Вооруженный жрец, сражавшийся подле него, как раз проткнул копьем высохшую, облаченную в тряпье стигийскую мумию. Наконечник, нисколько не испачканный кровью, вышел между бесплотных лопаток, но мумия не остановилась. Она зашагала вперед, скользя по древку копья, добралась до пораженного жреца и воткнула ему в горло кинжал.

Хрипло ругаясь, Конан одним ударом разнес хрупкий череп загробного убийцы, потом подрубил ноги еще одному. После чего... повернулся и дал тягу вместе со своими немногочисленными соратниками. Уж слишком неравен был бой. Последний взгляд, брошенный назад, позволил ему увидеть на пороге усыпальницы Хораспеса в белых одеждах. Пророк шагал среди своих неупокоенных воинов, отдавая приказания войскам.

– Псы Крома!.. – выругался Конан, наконец разыскав своих воров посреди толпы, отступившей туда, куда еще не добрались колесницы. – Видели вы когда-нибудь нечто похожее? Переколошматить эту сволочь будет не легче, чем искрошить в щепки дубовый лес!..

– А нам-то что, в конце концов, за дело? Чего ради с ними драться?.. – недоуменно спросил Осгар, укрывавший в могучих объятиях напуганную Зефрити. – Сокровища, верно, уплыли у нас из рук, но шкуры пока еще на плечах, и на том спасибо! Можно удрать, коли еще не поздно...

Конан ответил ему презрительным взглядом:

– И бросить здешний народ тухлым жмурикам на расправу?.. А куда, кстати, ты собрался? На север?

– Сам беги на север, если охота, – сказал Осгар. – Что до меня... Абеддрах и раньше не так уж редко видел перевороты, и мы с моей гостиницей их как-то переживали. Кому охота, пускай дерется за власть, а разумному деловому человеку, знающему свое место, ввязываться ни к чему...

Конан не поверил собственным ушам:

– Так ты намерен остаться тут и вести дела при правлении Хораспеса, как будто ничего не случилось?..

Осгар только отмахнулся:

– На чем бы ни была основана власть так называемого пророка, уверяю тебя, его царству будут всяко необходимы послы, торговля, пошлины и так далее. А значит, и мне найдется тепленькое местечко. Я – не то что ты, киммериец. Я и без войны и подвигов могу неплохо прожить. Мне так даже и лучше.

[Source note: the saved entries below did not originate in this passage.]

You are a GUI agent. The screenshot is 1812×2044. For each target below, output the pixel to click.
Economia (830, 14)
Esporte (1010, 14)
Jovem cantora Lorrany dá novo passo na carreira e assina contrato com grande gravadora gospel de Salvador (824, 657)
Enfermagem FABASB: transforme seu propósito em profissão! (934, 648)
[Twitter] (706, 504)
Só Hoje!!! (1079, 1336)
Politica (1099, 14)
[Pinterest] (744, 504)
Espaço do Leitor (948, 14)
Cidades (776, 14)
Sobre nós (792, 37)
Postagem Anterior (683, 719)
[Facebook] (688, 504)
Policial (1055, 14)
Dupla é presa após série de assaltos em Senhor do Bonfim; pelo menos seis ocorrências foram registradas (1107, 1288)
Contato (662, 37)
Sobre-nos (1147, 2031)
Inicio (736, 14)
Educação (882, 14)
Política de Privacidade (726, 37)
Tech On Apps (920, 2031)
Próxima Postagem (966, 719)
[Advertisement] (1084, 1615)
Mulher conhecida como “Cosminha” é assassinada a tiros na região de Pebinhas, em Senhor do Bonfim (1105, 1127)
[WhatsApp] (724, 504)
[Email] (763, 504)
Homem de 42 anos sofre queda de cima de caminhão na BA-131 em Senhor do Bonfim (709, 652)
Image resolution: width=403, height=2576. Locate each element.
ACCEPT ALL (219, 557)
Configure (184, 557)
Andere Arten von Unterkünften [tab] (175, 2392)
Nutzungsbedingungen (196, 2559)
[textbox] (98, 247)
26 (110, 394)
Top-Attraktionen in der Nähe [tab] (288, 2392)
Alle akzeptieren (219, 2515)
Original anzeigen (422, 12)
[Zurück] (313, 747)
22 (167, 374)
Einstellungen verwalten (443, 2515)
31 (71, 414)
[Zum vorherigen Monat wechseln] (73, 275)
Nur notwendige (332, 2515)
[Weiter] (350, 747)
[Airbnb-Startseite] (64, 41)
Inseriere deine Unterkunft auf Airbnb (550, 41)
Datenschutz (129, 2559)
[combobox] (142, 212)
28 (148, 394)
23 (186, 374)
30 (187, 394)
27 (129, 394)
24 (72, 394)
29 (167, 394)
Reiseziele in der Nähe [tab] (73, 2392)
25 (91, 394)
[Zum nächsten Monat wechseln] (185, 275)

Конан шагнул поближе к нему.

– Дурак ты! – прохрипел он на ухо ваниру. – Да этот сумасшедший колдун намерен истребить все живое – и людей, и зверье! Он хочет навсегда погасить свет и установить Империю Ночи!..

Осгар нахмурился, на всякий случай не давая Конану схватить себя за руку.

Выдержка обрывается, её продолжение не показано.